Task directions: Only the lines from the one with "Click the 复制页面地址 button" through the end of the data below belong in the answer, restated word for word, pictures excluded.

[Data entries]
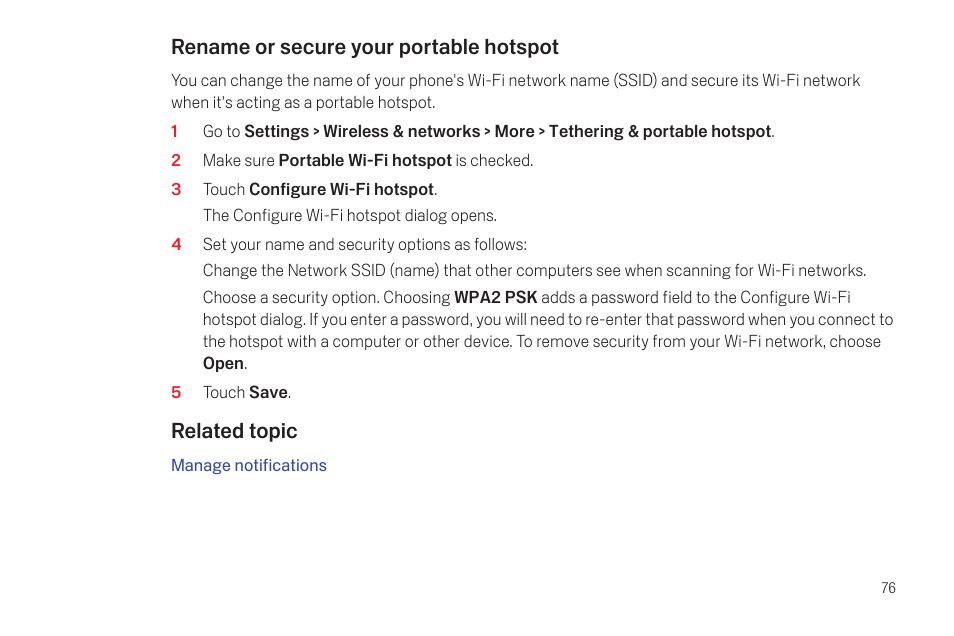Click step number 1
Screen dimensions: 954x636
175,131
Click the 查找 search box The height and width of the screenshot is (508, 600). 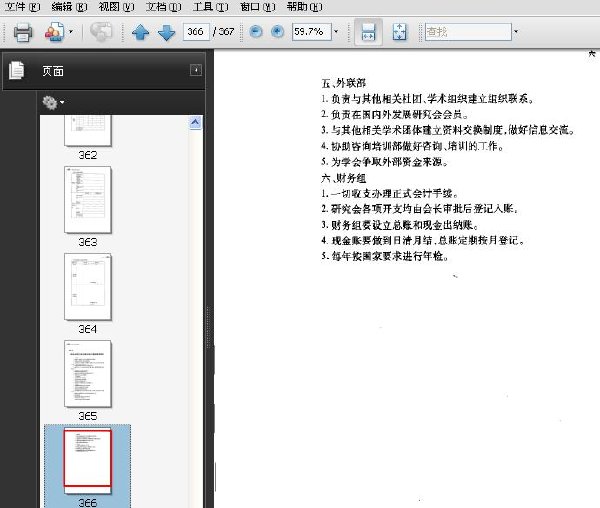tap(468, 32)
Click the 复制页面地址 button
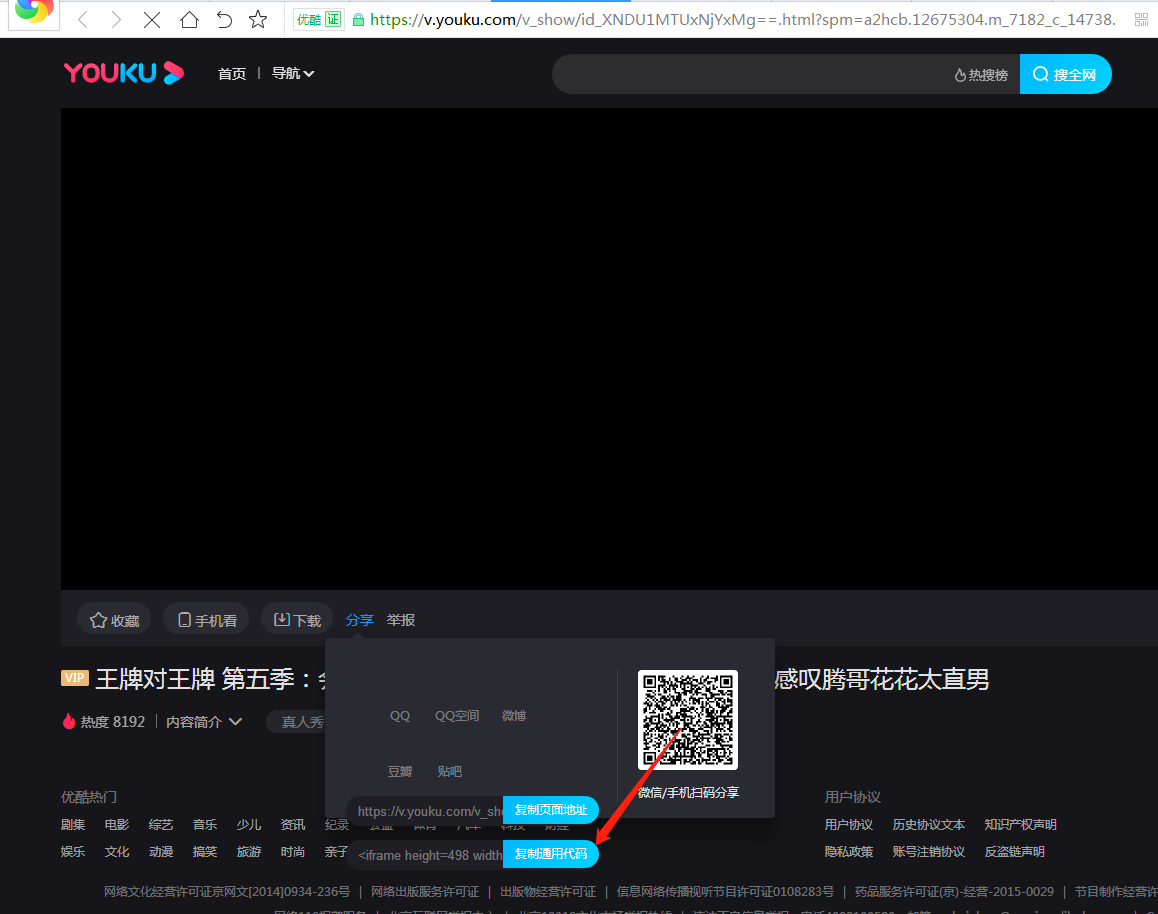 551,810
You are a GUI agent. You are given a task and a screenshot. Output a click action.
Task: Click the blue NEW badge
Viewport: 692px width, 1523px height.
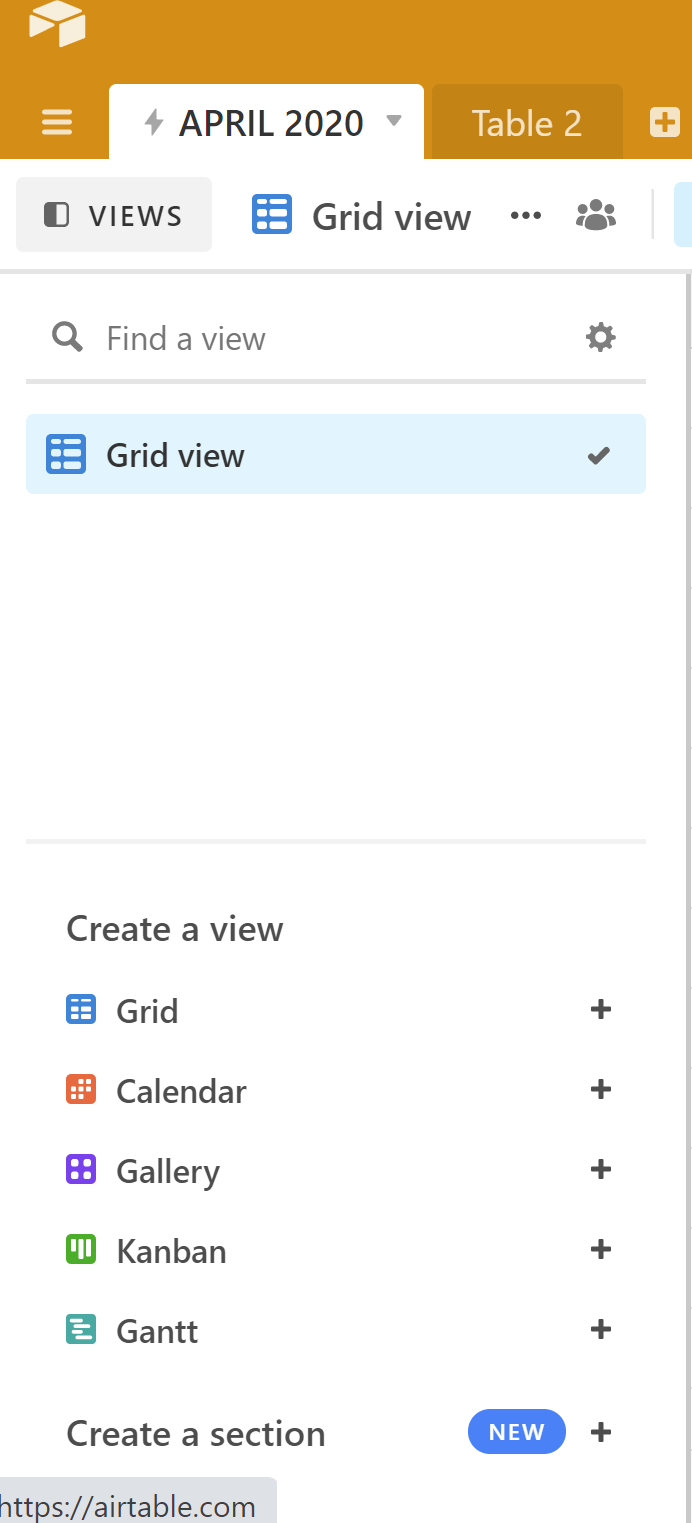coord(516,1432)
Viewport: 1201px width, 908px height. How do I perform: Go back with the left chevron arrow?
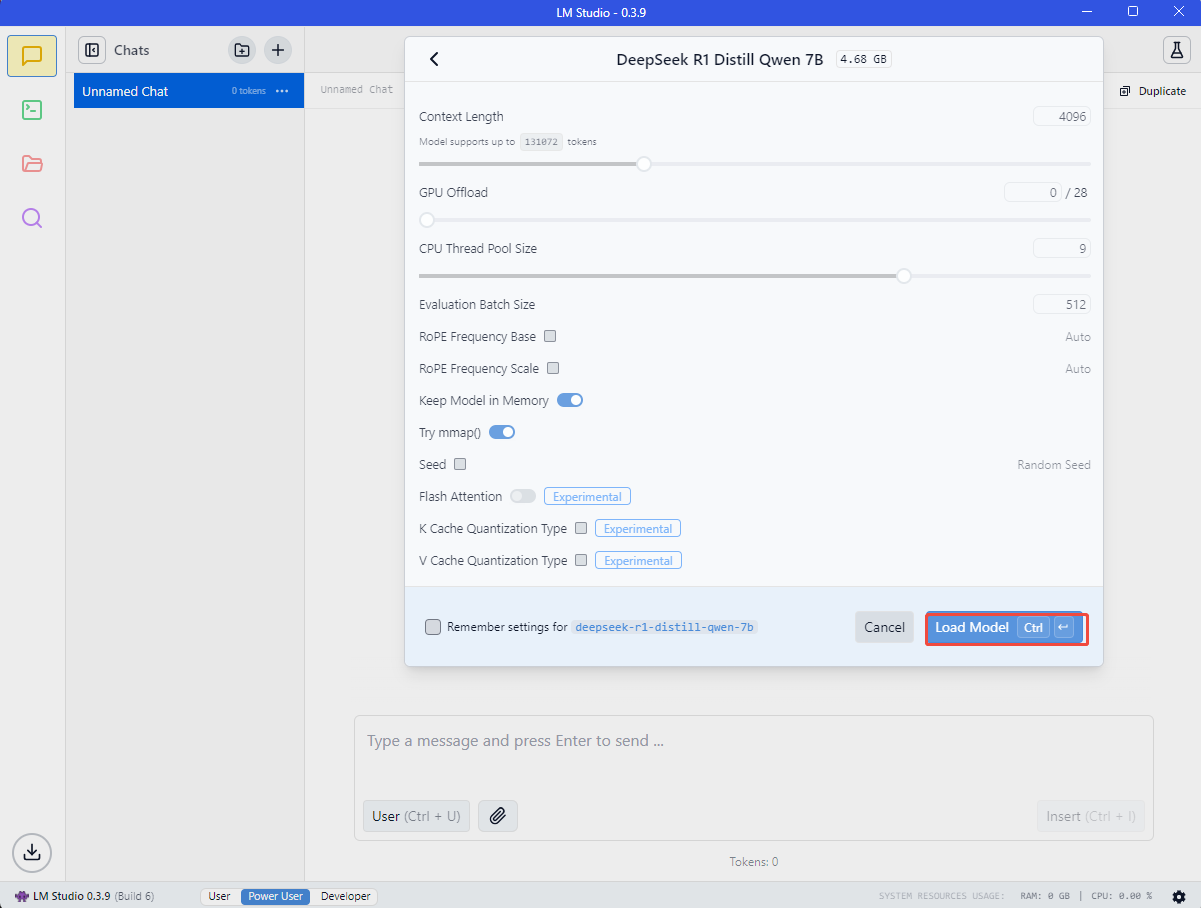coord(434,59)
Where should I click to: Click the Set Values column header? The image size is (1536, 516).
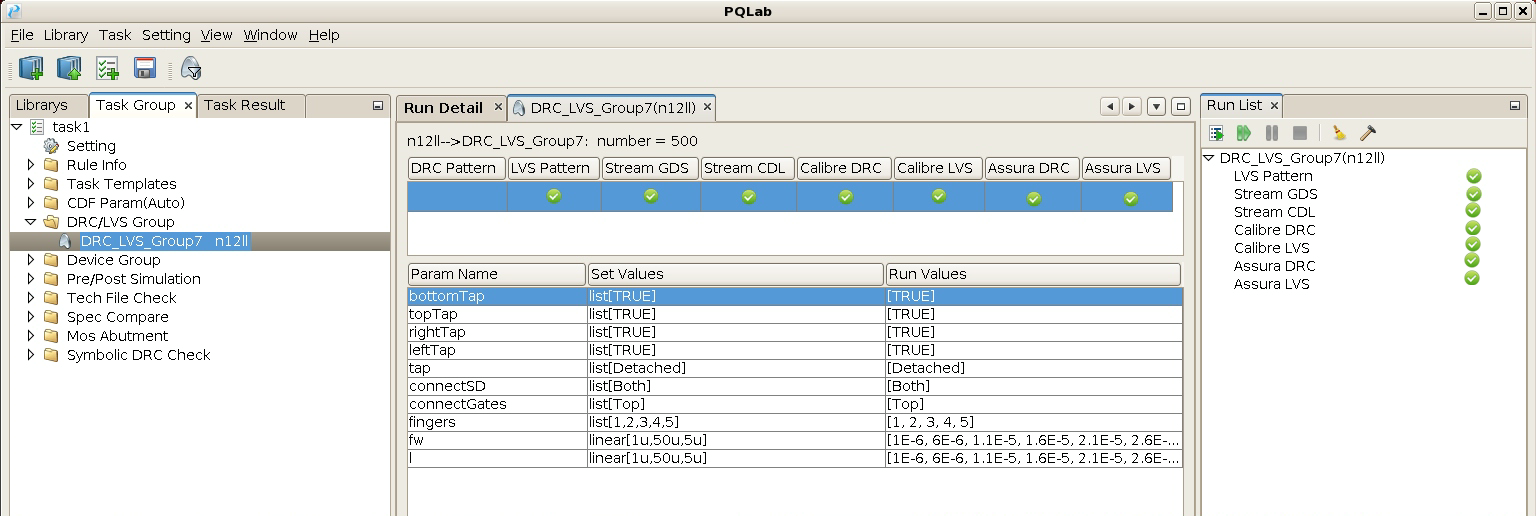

Exercise result:
Click the 复制页面地址 button
 551,810
You are a GUI agent. You are given a task and a screenshot. Output a click action.
Task: Click the blue NEW badge
Viewport: 692px width, 1523px height.
coord(516,1432)
Viewport: 1201px width, 908px height. How do I perform: Go back with the left chevron arrow?
coord(434,59)
Where should I click to: Click the Set Values column header? The image size is (1536, 516).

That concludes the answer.